### What the task asks:
Copy the records below verbatim, starting at the line with "This screenshot has height=756, width=617." and ending with the line with "What do you see at coordinates (980, 528)", both of those lines included.

### Exercise data:
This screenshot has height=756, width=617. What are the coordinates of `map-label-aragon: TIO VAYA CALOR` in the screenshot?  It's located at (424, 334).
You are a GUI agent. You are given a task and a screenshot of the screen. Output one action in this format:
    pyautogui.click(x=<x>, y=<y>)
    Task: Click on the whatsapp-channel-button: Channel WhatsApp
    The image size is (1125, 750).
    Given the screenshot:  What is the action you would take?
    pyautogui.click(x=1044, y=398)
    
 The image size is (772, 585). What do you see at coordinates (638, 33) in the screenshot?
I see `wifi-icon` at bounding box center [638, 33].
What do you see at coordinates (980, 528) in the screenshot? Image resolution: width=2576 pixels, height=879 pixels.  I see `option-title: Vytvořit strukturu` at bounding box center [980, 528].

...

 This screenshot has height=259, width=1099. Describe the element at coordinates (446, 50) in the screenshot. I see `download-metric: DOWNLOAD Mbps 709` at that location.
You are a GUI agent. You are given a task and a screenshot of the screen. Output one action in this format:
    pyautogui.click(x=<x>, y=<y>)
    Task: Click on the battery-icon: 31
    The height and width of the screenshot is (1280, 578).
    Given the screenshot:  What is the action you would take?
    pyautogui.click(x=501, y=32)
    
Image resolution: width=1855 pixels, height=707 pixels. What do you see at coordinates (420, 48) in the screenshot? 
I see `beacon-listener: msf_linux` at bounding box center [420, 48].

### Reply:
This screenshot has height=756, width=617. What are the coordinates of `map-label-aragon: TIO VAYA CALOR` in the screenshot?  It's located at (424, 334).
You are a GUI agent. You are given a task and a screenshot of the screen. Output one action in this format:
    pyautogui.click(x=<x>, y=<y>)
    Task: Click on the whatsapp-channel-button: Channel WhatsApp
    The image size is (1125, 750).
    Given the screenshot:  What is the action you would take?
    pyautogui.click(x=1044, y=398)
    
 The image size is (772, 585). What do you see at coordinates (638, 33) in the screenshot?
I see `wifi-icon` at bounding box center [638, 33].
What do you see at coordinates (980, 528) in the screenshot? Image resolution: width=2576 pixels, height=879 pixels.  I see `option-title: Vytvořit strukturu` at bounding box center [980, 528].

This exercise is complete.